Even if we could determine they were unaffected, we couldn’t let them loose in an unsafe community.
” Marcus fiddled with the edge of a piece of paper and took a breath before continuing.
“NIH told us to quarantine anyone who was showing symptoms. The Department of Defense had every fort on lockdown. Chain of command was giving us orders to eliminate anyone showing signs. We were barraged with so many instructions, most of them conflicting, that it was difficult to say what the right move was. The last bit of information regarding the source of the disease was that it had to do with contaminated meat. We threw it all out and finally managed some semblance of order in this place. The number of infected residents was down to a minimum. We had increased the number of guards around the gate and started to fortify the walls. Communication with the higher-ups was sporadic at best. We were operating only to stay alive and nothing else. Citizens from nearby began to trickle in, asking for refuge. That’s when Yara decided we needed an intake system.
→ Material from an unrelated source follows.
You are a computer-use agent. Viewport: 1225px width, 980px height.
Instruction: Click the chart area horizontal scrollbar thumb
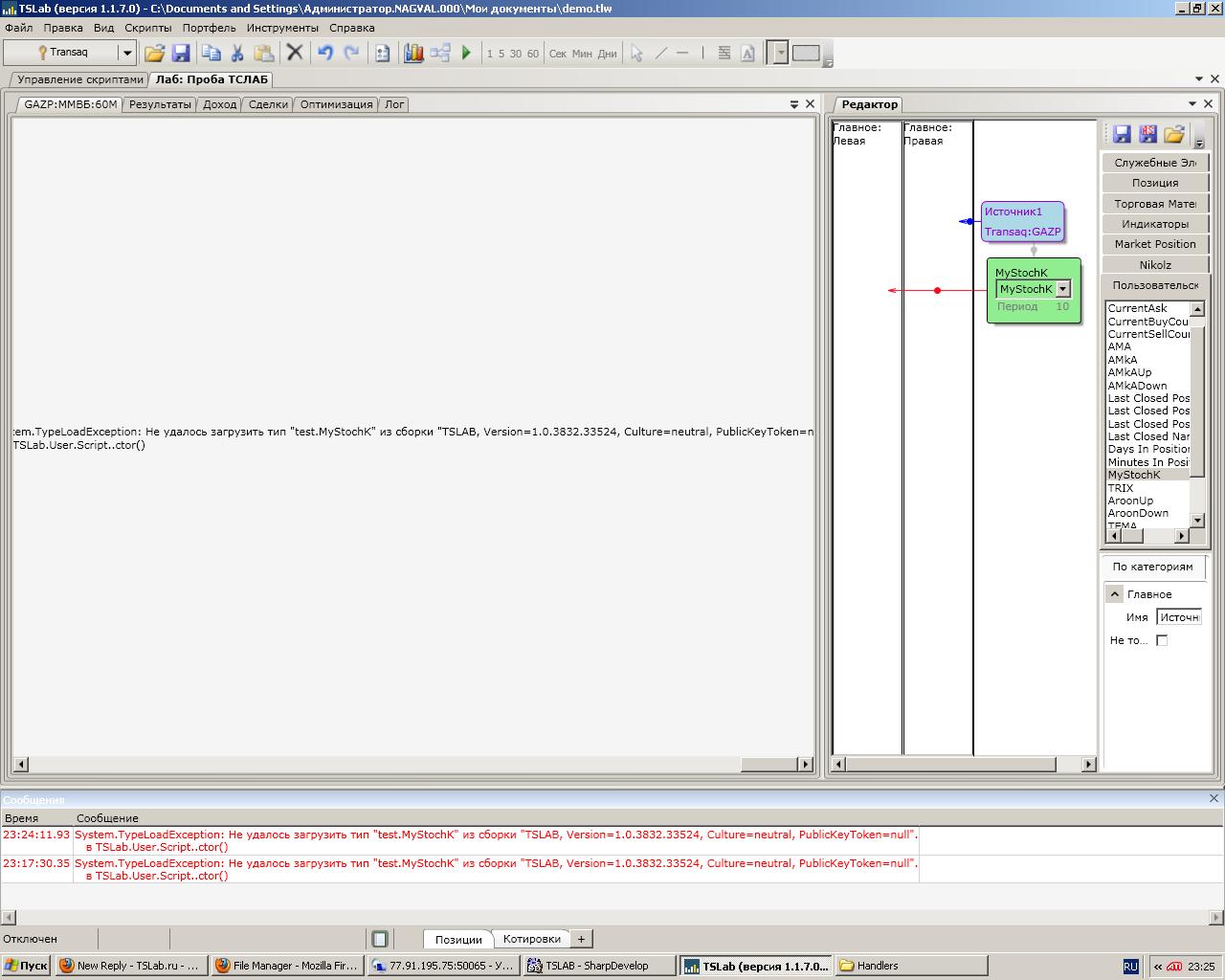point(768,765)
“One order that came through said to abandon our post here. We had taken in so many citizens; it would have left them for dead. We ignored it. Another order told us to stand our ground but deny entry to anyone, regardless of who it was. Can you imagine us turning people away? Mothers. Children. People who had lost their loved ones and were alone. Unfortunately, there was a small group of soldiers here who thought that was the way. They were always wary about taking people in. At times, they were outright defiant about it. When a group of survivors approached the gates, they started shooting into the crowd, determined to take them out. Yara and I, we disposed of them. The ones that surrendered, we had to send away. We had to. Not because of any military directives. Hell, according to the DoD, we were mutinous. But the DoD wasn’t present in the flesh, and we did what we had to do because it was right.
Our hearts and minds demanded we end anyone unwilling to help those in need of a safe place.
It’s funny to think about now. There were days Yara and I feared that we would be court-martialed and face jail time.
But as the days passed and the world went to shit, we focused our efforts on building a safe zone.
Fort Vanguard could’ve been a place well-guarded by a small group of heartless heathens, sitting on resources and supplies no one else could obtain.
Instead, we made it safe and welcome. I’d venture to say it’s thriving, and the people here, the ones who have been here all along or the ones that came in a couple of days ago, are all at the heart of it. ”
Nick quietly processed the information piece by piece. He wondered if the government had died out or if all those tasked with being in charge of the American people were hiding out in the mountains with ample supplies. Nick yearned for answers.
He chose to focus on the answers in front of him.
Marcus’s story told him far more about the man himself than it did about the state of the world.
The leader of Fort Vanguard could have fabricated the entire tale.
Yet the way his jaw tensed when he spoke of securing this community and his shallow breaths when he imagined innocent survivors being shot, nudged Nick into accepting Marcus as an ally, for the time being.